From the little bit that I’ve seen of the Kindle online, the newspapers look rather ugly. Obviously the Kindle will have to become enough of a success for newspaper designers to come up with something specifically optimized for a paperback-size vertical screen. Color would be nice, too.

The Kindle is hardly the only experiment in paid online content. The Times has something called TimesReader, which costs $15 per month and which, according to Jack Shafer, is much easier on the eyes than the Web site. (No Mac version, so I haven’t been able to test it.) But TimesReader requires you to lug your laptop around, which makes the Kindle a much more portable solution.

I do have doubts about the Kindle. It’s easy to imagine a Kindle-killer — a similar device that lets you browse the free Web via a WiFi connection and download content so that you can read it even when you’re disconnected. (We can already catch a glimmer of such devices with Apple’s iPhone and iPod touch, though I don’t want to read on a screen that small.) The free-content paradigm is powerful, and may prove too difficult to overcome.

But the Kindle does offer a possible alternative to the free, Web-based regime that has been such a boon to consumers and a bane to publishers. I hope the Kindle is at least enough of a success so that we can arrive at some judgments over the next few years.

Update: Peter Kafka of Silicon Alley Insider thinks I’m full of it, writing, “The existence of the plan has made at least gulled at least [sic! sic! sic!] one blogger, MediaNation’s Dan Kennedy, into imagining that the Kindle will help save the newspaper industry.”

Kafka notes that the Kindle has a built-in Web browser, which means you could read newspapers for free. But he fails to acknowledge that the paid versions of those papers might make for a much better reading experience, especially since you can download them ahead of time.

Update II: Actually, I’m not sure the Kindle does include a Web browser. I can’t find anything here. I would also note that Amazon touts “free built-in access” to Wikipedia, which suggests that there is no generalized browser. Otherwise, why make a big deal about Wikipedia?
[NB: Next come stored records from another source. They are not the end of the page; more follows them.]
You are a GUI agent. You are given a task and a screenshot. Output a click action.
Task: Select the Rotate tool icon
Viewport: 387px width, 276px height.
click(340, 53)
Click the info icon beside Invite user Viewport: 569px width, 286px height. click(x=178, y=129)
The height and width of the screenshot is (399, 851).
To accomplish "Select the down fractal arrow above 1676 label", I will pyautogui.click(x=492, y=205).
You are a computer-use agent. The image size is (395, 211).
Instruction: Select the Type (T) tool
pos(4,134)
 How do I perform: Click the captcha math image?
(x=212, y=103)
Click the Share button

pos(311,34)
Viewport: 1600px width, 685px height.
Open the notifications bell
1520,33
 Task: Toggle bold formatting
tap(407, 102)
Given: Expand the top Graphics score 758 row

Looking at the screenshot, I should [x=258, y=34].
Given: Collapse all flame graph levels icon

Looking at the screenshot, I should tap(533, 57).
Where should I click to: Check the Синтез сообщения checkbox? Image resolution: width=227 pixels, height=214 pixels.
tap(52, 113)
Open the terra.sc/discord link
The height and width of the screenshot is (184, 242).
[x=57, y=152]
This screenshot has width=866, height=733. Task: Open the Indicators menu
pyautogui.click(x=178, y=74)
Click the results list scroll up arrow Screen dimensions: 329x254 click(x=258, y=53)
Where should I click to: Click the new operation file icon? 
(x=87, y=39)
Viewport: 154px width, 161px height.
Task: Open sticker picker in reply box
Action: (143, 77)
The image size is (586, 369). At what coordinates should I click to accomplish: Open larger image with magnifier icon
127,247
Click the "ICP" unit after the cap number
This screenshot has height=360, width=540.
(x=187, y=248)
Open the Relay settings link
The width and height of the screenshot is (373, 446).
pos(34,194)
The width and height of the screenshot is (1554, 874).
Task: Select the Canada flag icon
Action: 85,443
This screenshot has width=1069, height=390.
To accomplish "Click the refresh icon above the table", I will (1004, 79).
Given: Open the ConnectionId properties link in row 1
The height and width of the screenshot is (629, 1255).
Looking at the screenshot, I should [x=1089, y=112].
Update III: It does, but not a very good one. From Erick Schonfeld at TechCrunch:

In addition to being a book reader, the Kindle has some experimental features. One is a limited Web browser customized for the device with some preselected bookmarks including Amazon.com (in case you want to buy a digital camera instead of a book, which you can do just fine from the main Kindle shopping page), Wikipedia, Google, BBC News, Yahoo Finance, Weather Underground, and the Yellow Pages.

You can also enter any URL, including Bloglines (but not Google Reader, which requires Javascript and which the Kindle browser does not support). So here is a Kindle hack: you can check out your RSS feeds for the New York Times or the full feed of blogs like TechCrunch for free using the browser, rather than choose to pay a subscription to get them downloaded to the Kindle. I don’t have high hopes for the Kindle’s ability to bring back subscription revenues for publishers of any kind.

We’ll have to wait and see.

Gmail changes quietly

I noticed some changes to the Gmail interface yesterday as I was catching up on my mail. (That’s not quite an accurate statement. I’m never caught up on my mail.) It seems slightly more attractive, and “Contacts” has been beefed up considerably. But it also seems to be slightly slower.

I switched to Gmail last spring, and, for the most part, I’m glad I did. My mail is now available on any machine on which I happen to find myself, and searching is lightning-fast — a real boon, given that I can’t remember where I’ve filed anything. (Although Gmail’s labels are much more flexible than folders.)

My one complaint: Gmail lets me set up several different identities, so that I can send outgoing mail so that it looks like I’m using either my Northeastern account or my personal account. But my official Gmail address, which I do not use, gets stamped on my mail anyway. That’s led a few of my contacts to start using my Gmail address. I guess I’d put that in the “mildly annoying” category.

Nothing specific at the Gmail Blog about what’s going on, although I suppose this is related somehow. Thoughts?

Bug alert! Unless I’m doing something wrong — always a possibility — it looks like you can’t save changes in someone’s contact information.